Under its spell

Los Angeles Times/October 2, 2006

By Elena Conis

From sideshows to scientific studies, hypnosis still intrigues.

On stage and screen, hypnotists make their subjects cluck like chickens, fall in love, rob banks and commit murder - activities the subjects supposedly can't recall once the trance is broken. But stage acts and creative license aside, hypnosis is simply a state of heightened attention in which suggestions appear to powerfully affect a person's subsequent behavior. Since the early 1800s, practitioners of hypnosis have attempted to harness that power in efforts to help patients manage pain, overcome phobias and change unwanted behavior, such as smoking and overeating.

In 1841, a respected Scottish-born surgeon living in Manchester, England, watched a public demonstration by traveling Swiss "magnetizer" Charles Lafontaine.

Like other magnetizers of the time, Lafontaine posited that an abundance of magnetic fluid in his body enabled him to put subjects into a trance by merely passing his hands before their faces and over their bodies. Once subjects were so entranced, magnetizers demonstrated apparent control of their behavior.

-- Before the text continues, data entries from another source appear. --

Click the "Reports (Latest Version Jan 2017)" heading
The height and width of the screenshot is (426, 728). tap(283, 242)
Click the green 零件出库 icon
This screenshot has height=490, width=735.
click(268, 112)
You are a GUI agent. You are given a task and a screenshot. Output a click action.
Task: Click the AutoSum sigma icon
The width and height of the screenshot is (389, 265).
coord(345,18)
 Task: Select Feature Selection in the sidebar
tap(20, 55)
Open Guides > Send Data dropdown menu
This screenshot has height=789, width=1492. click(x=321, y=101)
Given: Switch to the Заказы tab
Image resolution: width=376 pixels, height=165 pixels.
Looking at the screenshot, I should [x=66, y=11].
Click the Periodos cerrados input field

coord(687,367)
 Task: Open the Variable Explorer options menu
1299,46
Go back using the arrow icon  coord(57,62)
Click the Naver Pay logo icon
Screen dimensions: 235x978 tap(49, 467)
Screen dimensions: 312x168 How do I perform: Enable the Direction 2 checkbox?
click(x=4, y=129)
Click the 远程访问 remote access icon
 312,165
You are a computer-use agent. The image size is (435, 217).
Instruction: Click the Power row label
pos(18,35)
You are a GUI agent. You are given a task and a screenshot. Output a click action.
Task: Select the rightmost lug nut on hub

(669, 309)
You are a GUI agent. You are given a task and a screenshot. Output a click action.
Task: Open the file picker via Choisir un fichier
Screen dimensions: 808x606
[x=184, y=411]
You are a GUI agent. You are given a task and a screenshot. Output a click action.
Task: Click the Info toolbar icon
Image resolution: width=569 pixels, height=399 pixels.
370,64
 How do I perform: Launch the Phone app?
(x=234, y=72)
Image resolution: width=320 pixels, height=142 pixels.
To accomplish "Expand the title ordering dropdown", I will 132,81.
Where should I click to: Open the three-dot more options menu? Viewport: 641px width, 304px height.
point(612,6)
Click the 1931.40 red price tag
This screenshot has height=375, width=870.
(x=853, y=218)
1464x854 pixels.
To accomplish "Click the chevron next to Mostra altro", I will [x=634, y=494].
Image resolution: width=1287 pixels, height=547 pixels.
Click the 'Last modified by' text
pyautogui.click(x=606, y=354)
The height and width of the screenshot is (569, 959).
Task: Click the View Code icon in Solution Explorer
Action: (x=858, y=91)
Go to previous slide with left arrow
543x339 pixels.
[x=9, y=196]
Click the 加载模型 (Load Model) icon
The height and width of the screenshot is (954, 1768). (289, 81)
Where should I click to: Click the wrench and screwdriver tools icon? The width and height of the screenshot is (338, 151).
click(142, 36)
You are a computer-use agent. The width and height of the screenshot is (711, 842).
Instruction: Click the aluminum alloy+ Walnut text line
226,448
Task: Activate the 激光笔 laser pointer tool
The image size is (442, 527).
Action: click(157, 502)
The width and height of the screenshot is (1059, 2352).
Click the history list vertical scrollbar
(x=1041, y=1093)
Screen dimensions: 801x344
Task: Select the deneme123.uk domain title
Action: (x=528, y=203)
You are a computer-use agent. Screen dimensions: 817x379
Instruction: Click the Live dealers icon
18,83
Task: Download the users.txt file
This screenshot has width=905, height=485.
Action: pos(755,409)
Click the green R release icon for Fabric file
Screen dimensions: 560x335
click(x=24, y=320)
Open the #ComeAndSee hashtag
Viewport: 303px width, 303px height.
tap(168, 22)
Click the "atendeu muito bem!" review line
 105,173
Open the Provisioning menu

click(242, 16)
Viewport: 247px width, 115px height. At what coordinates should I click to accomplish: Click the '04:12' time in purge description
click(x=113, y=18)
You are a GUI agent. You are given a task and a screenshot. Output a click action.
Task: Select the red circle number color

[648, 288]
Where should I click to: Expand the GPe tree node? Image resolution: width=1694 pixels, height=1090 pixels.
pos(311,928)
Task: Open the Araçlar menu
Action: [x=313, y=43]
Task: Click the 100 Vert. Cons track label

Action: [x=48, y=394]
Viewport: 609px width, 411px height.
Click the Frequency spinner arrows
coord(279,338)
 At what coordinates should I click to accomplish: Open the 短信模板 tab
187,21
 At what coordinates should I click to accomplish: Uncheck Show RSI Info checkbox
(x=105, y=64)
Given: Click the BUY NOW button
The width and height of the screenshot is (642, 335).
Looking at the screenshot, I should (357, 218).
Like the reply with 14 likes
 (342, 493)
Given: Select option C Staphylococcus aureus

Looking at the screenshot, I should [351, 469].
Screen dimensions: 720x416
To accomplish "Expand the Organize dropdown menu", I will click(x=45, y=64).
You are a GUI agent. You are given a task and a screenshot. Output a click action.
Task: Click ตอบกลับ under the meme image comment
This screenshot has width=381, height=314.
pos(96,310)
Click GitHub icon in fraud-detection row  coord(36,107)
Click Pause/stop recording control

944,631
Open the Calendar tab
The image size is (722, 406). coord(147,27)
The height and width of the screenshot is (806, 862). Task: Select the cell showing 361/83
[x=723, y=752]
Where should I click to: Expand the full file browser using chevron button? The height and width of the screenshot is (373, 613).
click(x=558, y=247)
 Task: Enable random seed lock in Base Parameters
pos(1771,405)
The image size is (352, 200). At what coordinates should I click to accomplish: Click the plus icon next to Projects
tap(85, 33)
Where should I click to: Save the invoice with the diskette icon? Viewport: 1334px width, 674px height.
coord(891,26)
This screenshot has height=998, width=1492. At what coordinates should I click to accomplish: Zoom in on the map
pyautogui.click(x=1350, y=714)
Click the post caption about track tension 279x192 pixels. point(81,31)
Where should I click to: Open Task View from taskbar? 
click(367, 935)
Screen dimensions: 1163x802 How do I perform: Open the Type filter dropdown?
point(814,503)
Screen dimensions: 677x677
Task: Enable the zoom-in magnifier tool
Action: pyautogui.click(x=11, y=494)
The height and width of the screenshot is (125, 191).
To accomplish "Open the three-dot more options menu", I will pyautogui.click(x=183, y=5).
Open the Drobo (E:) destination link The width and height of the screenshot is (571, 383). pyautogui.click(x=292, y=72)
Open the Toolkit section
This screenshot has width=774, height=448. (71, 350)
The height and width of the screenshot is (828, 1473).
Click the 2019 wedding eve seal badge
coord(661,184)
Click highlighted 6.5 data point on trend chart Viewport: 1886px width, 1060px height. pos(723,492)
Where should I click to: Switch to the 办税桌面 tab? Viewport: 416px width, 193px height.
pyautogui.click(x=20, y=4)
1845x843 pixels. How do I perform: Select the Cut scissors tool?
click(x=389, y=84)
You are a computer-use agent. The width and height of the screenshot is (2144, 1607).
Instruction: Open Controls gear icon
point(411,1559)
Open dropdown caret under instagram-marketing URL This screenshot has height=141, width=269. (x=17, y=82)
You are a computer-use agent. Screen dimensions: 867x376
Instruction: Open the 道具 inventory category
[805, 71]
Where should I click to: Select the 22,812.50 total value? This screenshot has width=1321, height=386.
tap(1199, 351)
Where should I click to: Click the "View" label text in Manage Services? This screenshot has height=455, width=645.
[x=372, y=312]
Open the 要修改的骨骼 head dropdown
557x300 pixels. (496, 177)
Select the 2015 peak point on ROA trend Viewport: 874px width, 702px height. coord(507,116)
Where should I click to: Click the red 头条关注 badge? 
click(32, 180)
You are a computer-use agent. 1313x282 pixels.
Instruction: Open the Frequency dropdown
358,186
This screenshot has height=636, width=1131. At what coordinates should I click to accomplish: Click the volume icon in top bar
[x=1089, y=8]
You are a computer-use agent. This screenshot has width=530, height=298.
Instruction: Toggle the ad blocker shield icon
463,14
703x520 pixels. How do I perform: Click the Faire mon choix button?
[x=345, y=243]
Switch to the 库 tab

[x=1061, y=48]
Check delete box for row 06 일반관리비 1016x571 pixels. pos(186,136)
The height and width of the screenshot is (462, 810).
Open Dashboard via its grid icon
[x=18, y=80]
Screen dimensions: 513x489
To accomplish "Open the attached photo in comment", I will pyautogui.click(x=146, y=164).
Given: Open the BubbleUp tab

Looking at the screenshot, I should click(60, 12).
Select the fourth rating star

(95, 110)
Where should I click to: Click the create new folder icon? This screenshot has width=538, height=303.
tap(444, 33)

Though a panel of scientific experts (including Benjamin Franklin) had debunked the notion of a bodily magnetic fluid decades earlier, magnetizers (also known as "mesmerists" after the German doctor, Franz Mesmer, who put forth the practice) continued to con observers - including the surgeon James Braid.

"One fact, the inability of a patient to open his eyelids, arrested my attention," Braid later wrote of Lafontaine's demonstration. "I considered that to be a real phenomenon, and was anxious to discover the physiologic cause of it."

Braid rejected the idea of a magnetic fluid in the body, but he immediately attempted to demystify the phenomenon, testing it out on his wife and friends. He found that having his subjects stare at and concentrate on a bright object held before their eyes forced the eyes to close and brought on a state resembling sleep.

The staring paralyzed the eye muscles, he (erroneously) concluded, and the fixed attention weakened the mind, resulting in an unusual state of the nervous system, halfway between sleep and wakefulness - a state Braid dubbed "hypnosis." (His inspiration was the Greek hypnos, meaning "to sleep.")

Braid proposed that hypnosis would have a number of clinical uses. By slowing circulation, he suggested, it would be useful in surgery. By relaxing the muscles, he proposed, it could be used to straighten a curved spine. And with the patient's attention fixed, he wrote, the hypnotist could "fix certain ideas ... on the mind of the patient, which thereby act as stimulants, or sedatives."

In the decades that followed Braid's experiments, hypnotism popped up in sideshows, short stories and surgical theaters. Traveling hypnotists stunned audiences in Europe and the U.S. by plunging needles into the flesh of the entranced. A British surgeon working in India claimed to have performed hundreds of painless operations relying on hypnosis alone.

Braid's procedure was also picked up on by renowned French neurologist Jean-Martin Charcot, who began using hypnotism at Paris' Salpêtrière Hospital - and who eventually concluded that the technique only worked on hysterical women.

Hippolyte Bernheim, a professor at a university a few hours east of Paris, remained convinced that anyone could be hypnotized, not just the hysterical; he put forth the view that some people merely went into a state of hypnosis more easily than others.

For much of the rest of the 19th century, in fact, physicians and psychologists struggled to prove whether hypnotism worked - and if so, how it worked. Competing theories were put forth, debated and neither uniformly embraced nor rejected - until finally hypnotism seemed to fall out of favor for good.

But hypnotism was revived during World War I and again in World War II, both times in endeavors to treat the psychological traumas brought on by battle. And in the years since the second World War, the technique has steadily gained prominence in mainstream medicine.

By now, hypnotism has been endorsed by medical associations and is covered by many insurers. It's also under increasing scientific scrutiny by researchers at top universities. They're trying to determine whether the technique can help manage pain, reduce hot flashes in women, treat irritable bowel syndrome and help patients cope with the stress of surgery.

Ultimately, researchers hope studies will unveil hypnotism's lasting mystery - precisely how forced concentration combined with the power of suggestion can sometimes appear to work nearly as well as a drug.